Nick Cave‘s „Where The Wild Roses Grow“ und Lee Hazlewood‘s „Some Velvet Morning“ kommen einem spontan als Referenzpunkte in den Kopf. Sook-Yin demonstriert mit ihrer kräftig, vollen Stimme – die manchmal an Grace Slick von Jefferson Airplane u.ä. erinnert – eine melodiöse Emotionalität, die immer wieder kurzweilig durch die Stücke führt. Besonders gut auch bei dem leicht Beat betonterem „Crushed“ zu hören.

Auf der anderen Seite stehen dann Stücke wie „Crystalline“ „Vagabound“ „Hard Feelings“ und „Shoulders And Whispers“. Hier kommt dann doch die „Wir machen Kunst“-Seite stärker zum Tragen.
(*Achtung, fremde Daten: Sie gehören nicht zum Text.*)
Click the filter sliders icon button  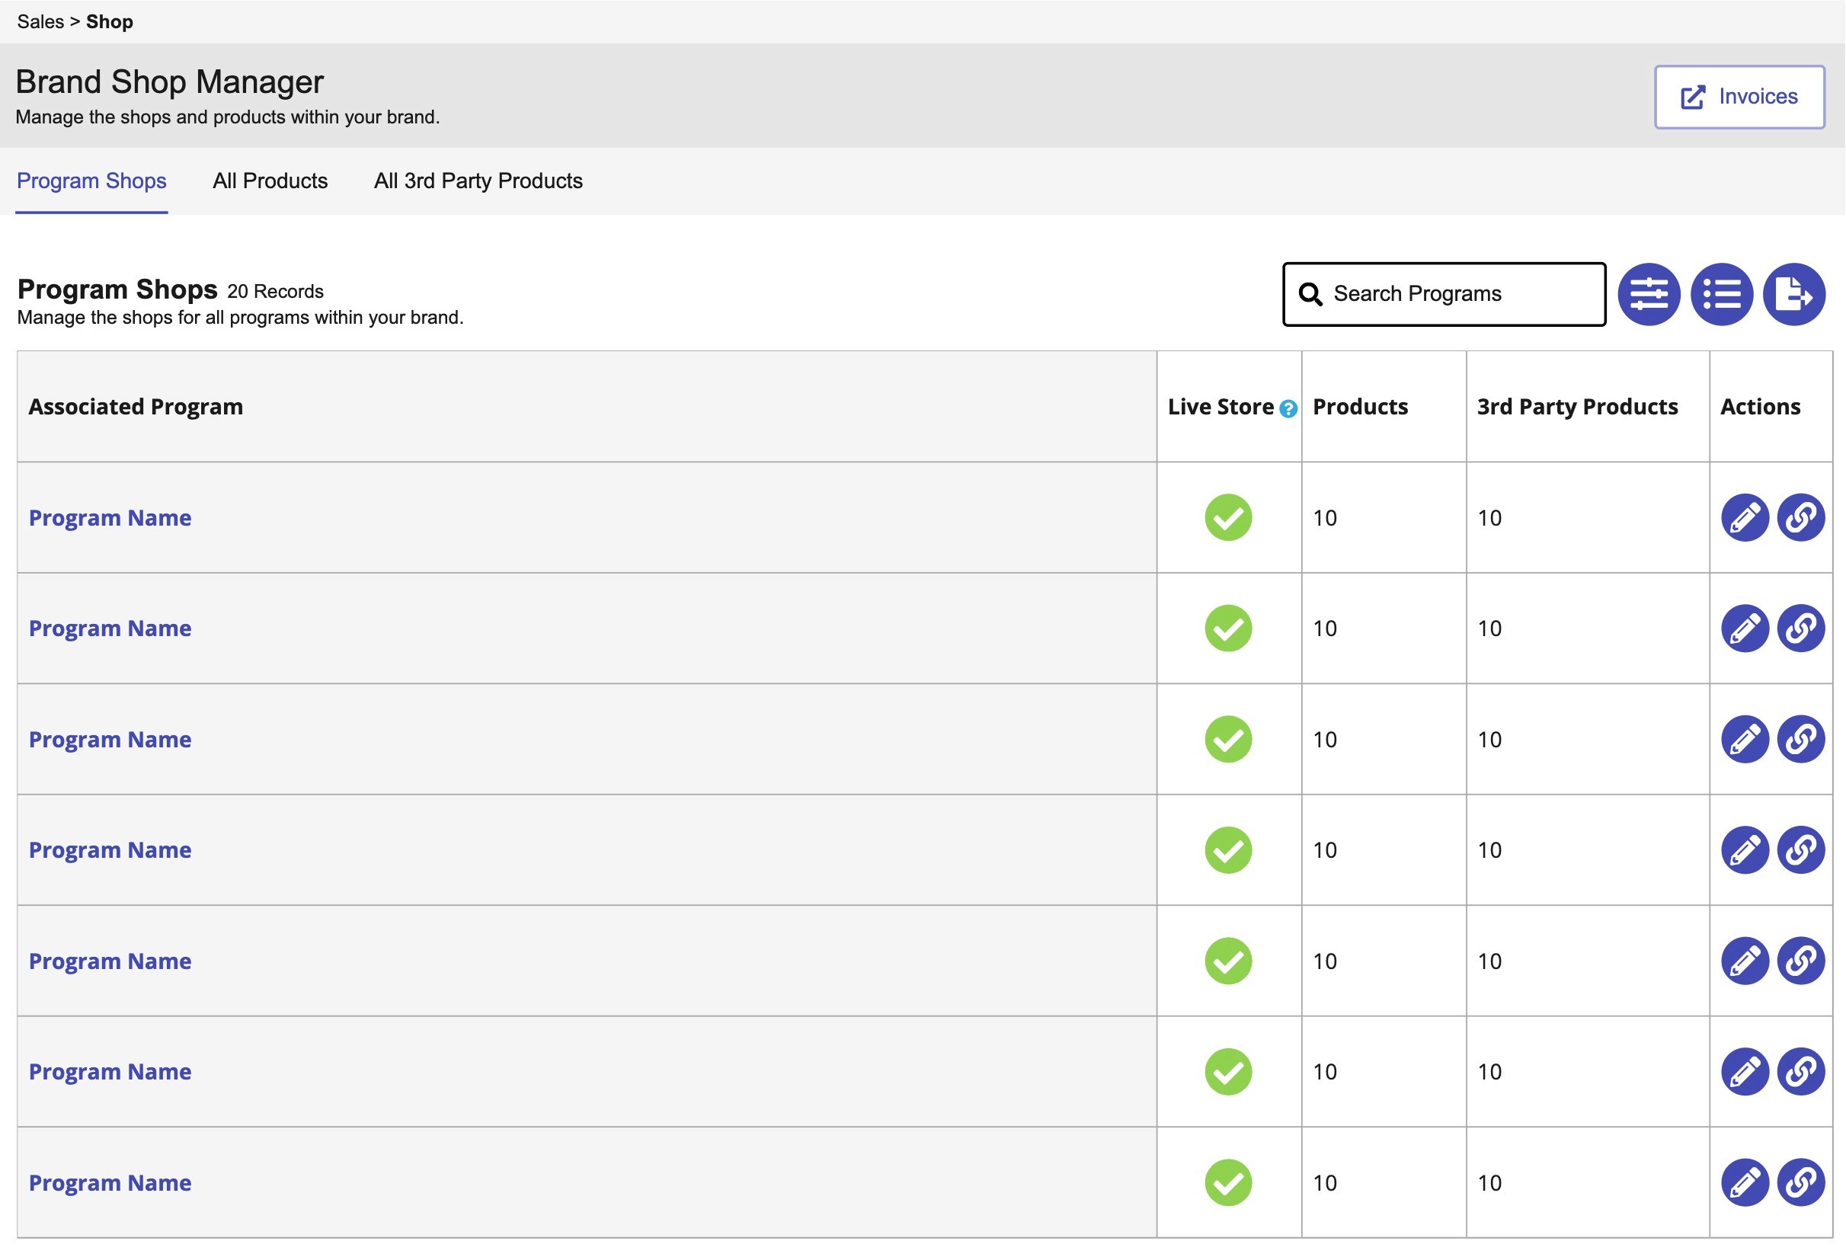click(x=1648, y=295)
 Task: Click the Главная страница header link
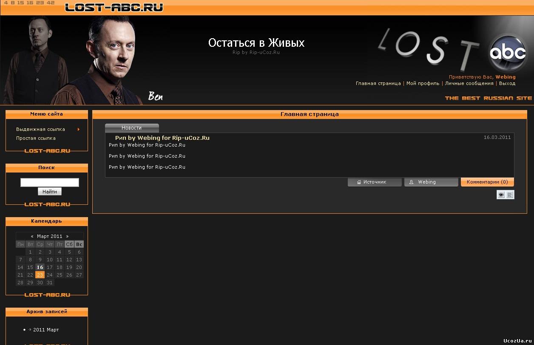pos(378,83)
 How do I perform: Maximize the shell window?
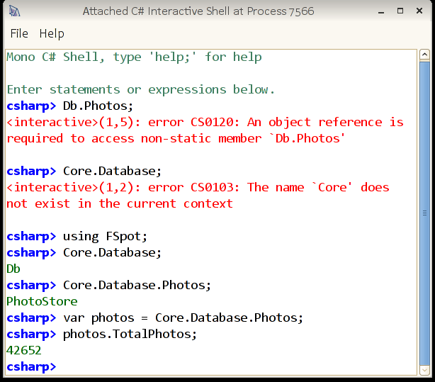point(400,11)
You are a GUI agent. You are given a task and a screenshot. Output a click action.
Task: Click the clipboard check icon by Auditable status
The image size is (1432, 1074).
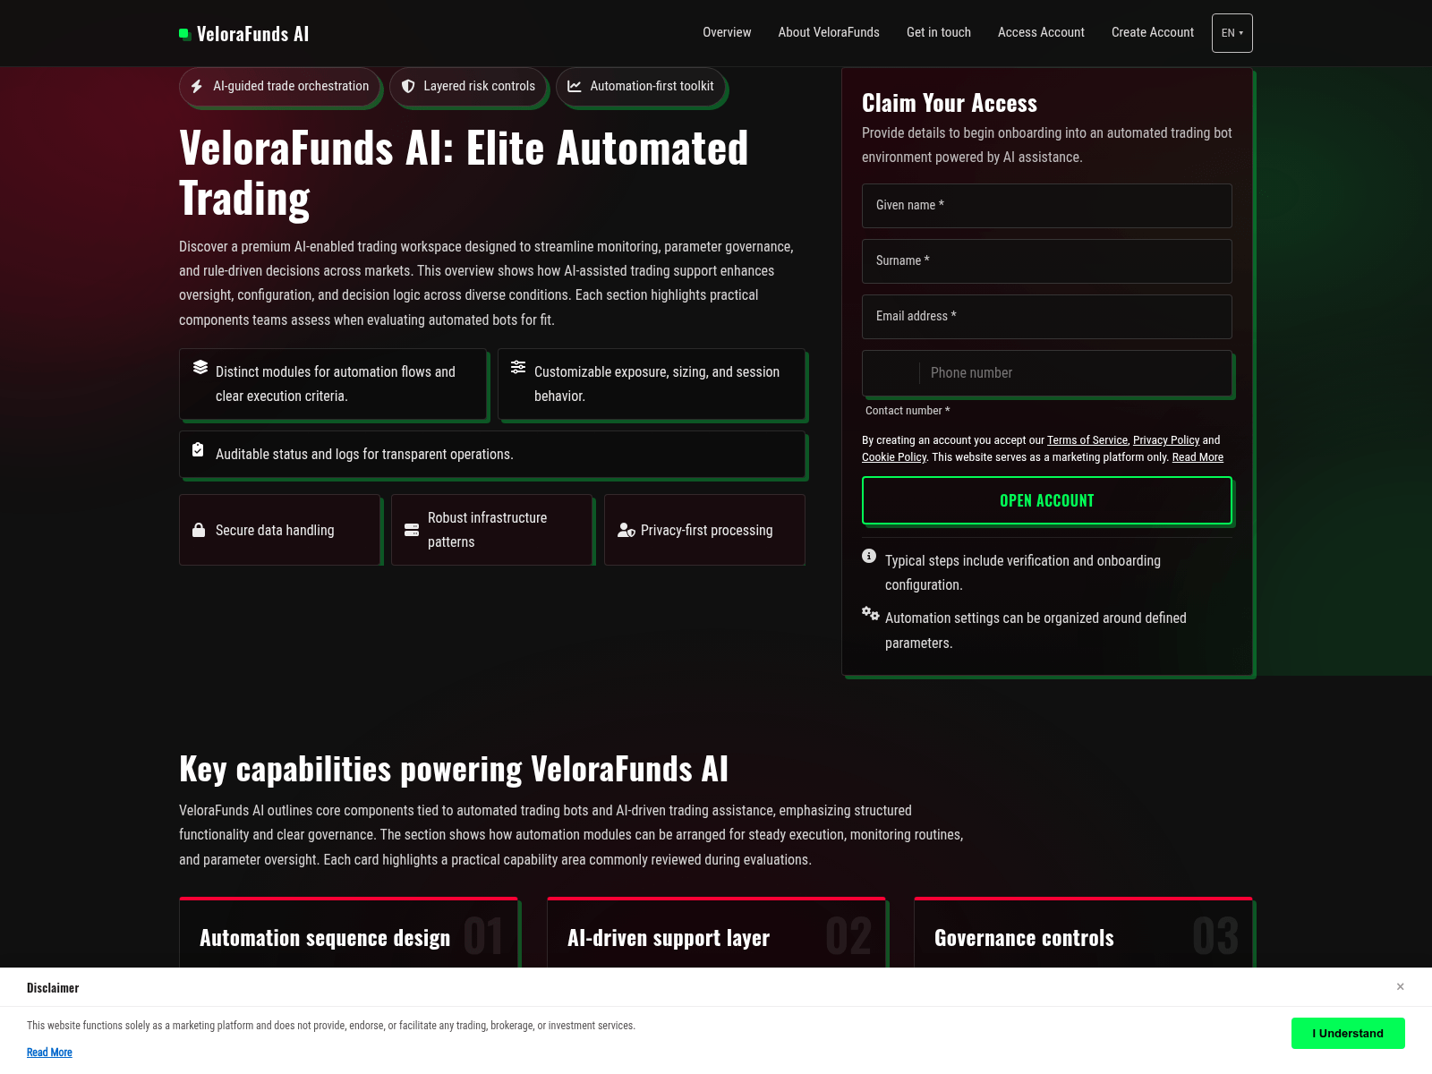click(x=198, y=450)
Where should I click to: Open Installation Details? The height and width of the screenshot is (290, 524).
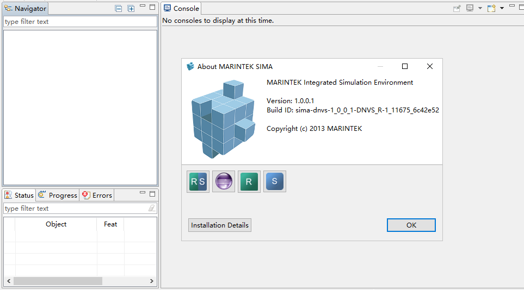coord(220,225)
Auch das bleibt zwar noch alles im Pop-Irgendwas Bereich und driftet nicht absolut in zu experimentelle Sphären ab. Aber irgendwie beschleicht einen schon der Verdacht, dass Sook-Yin Lee und Adam Litovitz sich zu stark um zwei, drei Prisen Originalität und Unvorhersehbarkeit bemühen.

Immer wieder tauchen seltsame Sounds auf. „Hourglass“ durchzieht ein merkwürdiges Soundcollagen-Loop. „Crystalline“ kommt mit Bambusflöte und extravaganten Vokaleskapaden. Die Texte sind düsterer und David Lynchiger. Das ist schon alles irgendwie ok. Zündet aber trotzdem nicht so ganz. Irgendwie fehlt ihrer Schrägheit dabei ein wenig die Schärfe und das Raue. Und ihrer Mystik ein wenig das richtige Geheimnis. Das kommt manchmal etwas zu plakativ eigenwillig rüber.

Schlecht ist „Jooj“ definitiv nicht. Sook-Yin Lee und Adam Litovitz sind musikalisch immerhin erfahren genug, um zu wissen was sie machen. Zuweilen sind sie in ihrem Ansatz aber eben ein wenig zu sehr bemüht und überambitioniert.

So. Was mach‘ ich jetzt mit den 5.000 €? Ach, nicht schon wieder auf die Bahamas. Verdammt! Es ist alles so schwierig.